- _WORK INSTRUCTIONS_: Filter these entries down to the lines that hold the word "screenshot", and show each of them.

-- EXTRACTED DATA follows --

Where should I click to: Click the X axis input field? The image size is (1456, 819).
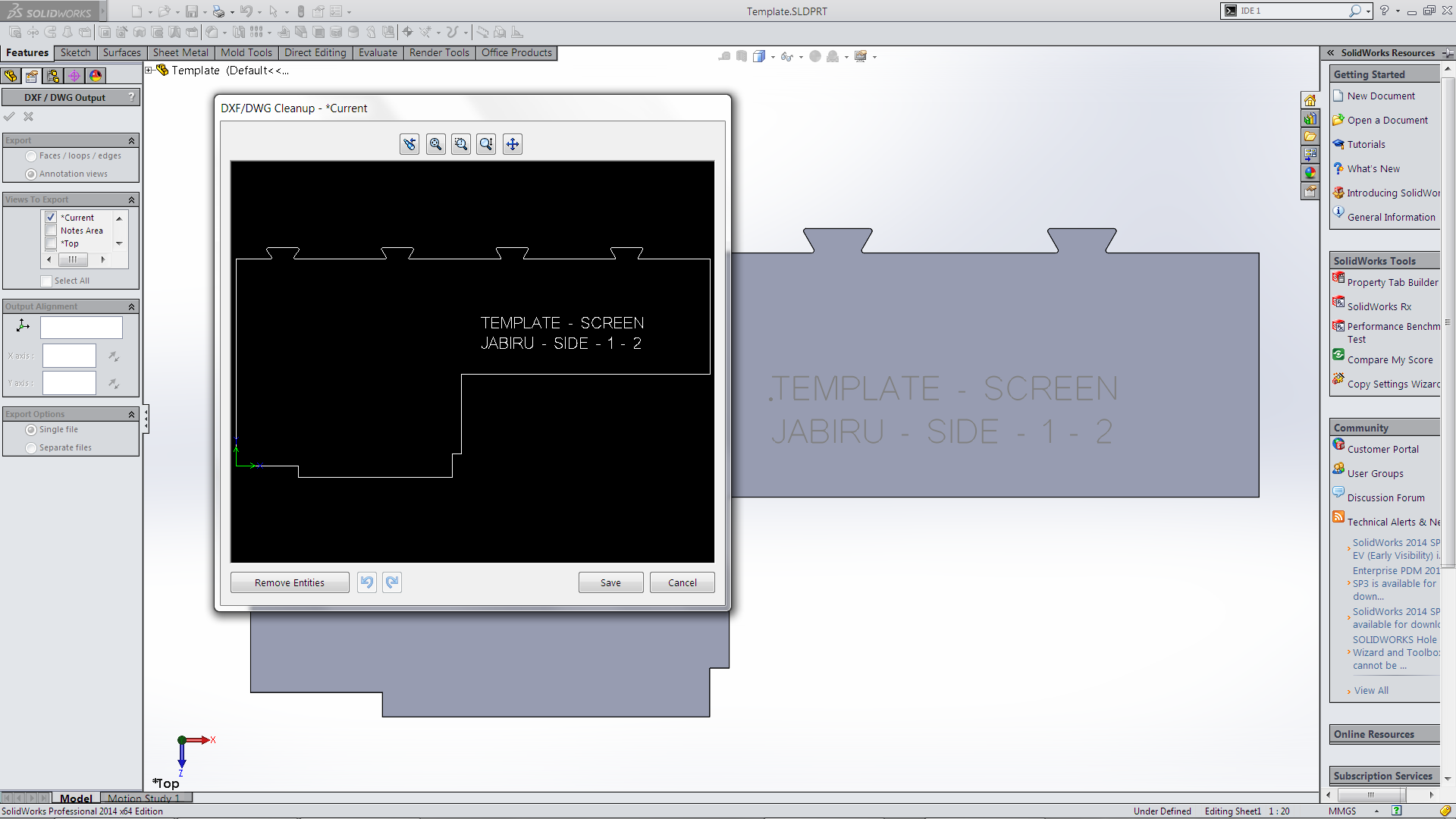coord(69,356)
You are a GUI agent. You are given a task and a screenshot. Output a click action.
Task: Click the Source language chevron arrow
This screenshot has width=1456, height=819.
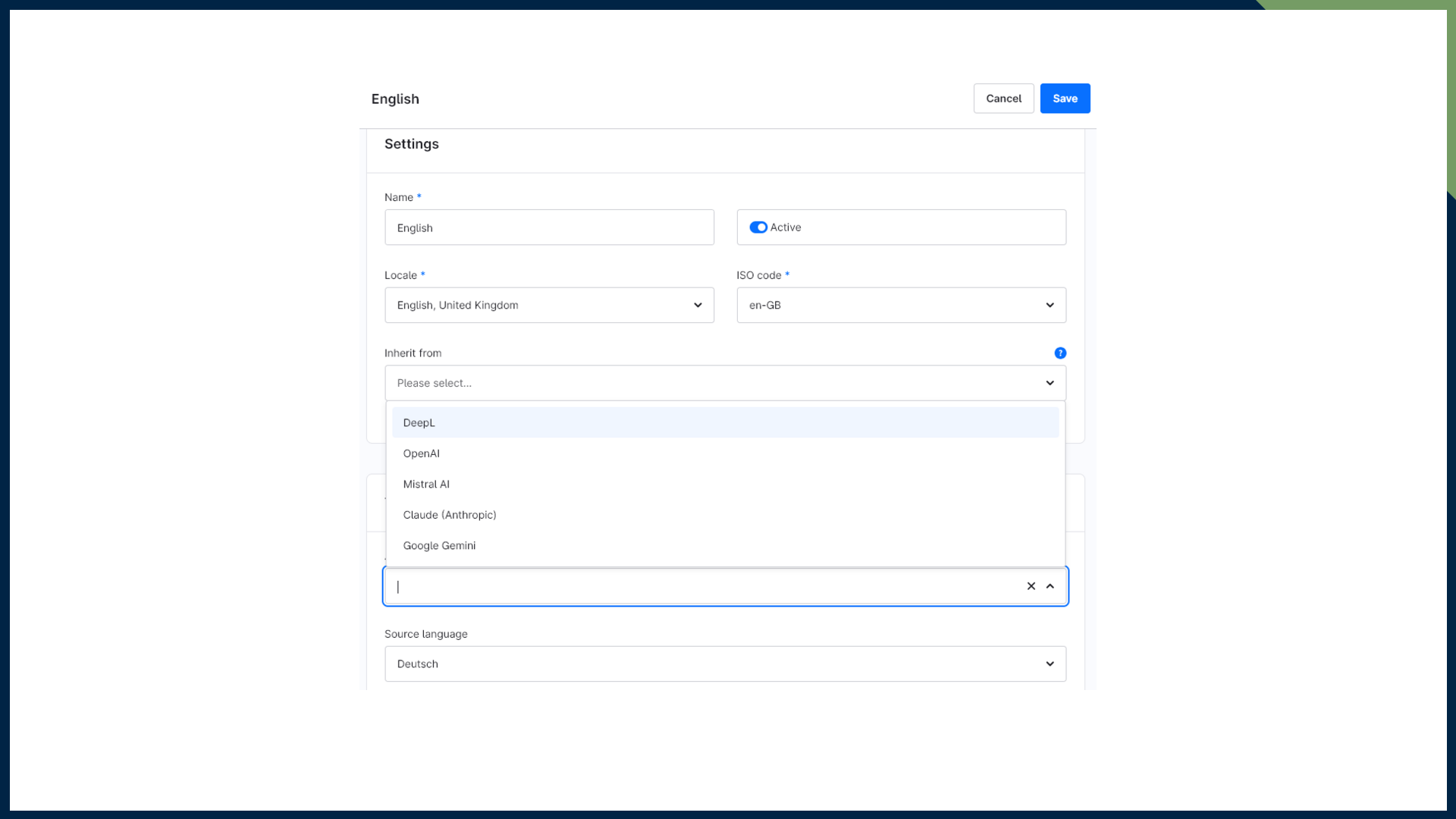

-- EXTRACTED DATA concluded --

- _PROBLEM SOLUTION_:
You are a GUI agent. You are given a task and a screenshot. Output a click action.
This screenshot has width=1456, height=819.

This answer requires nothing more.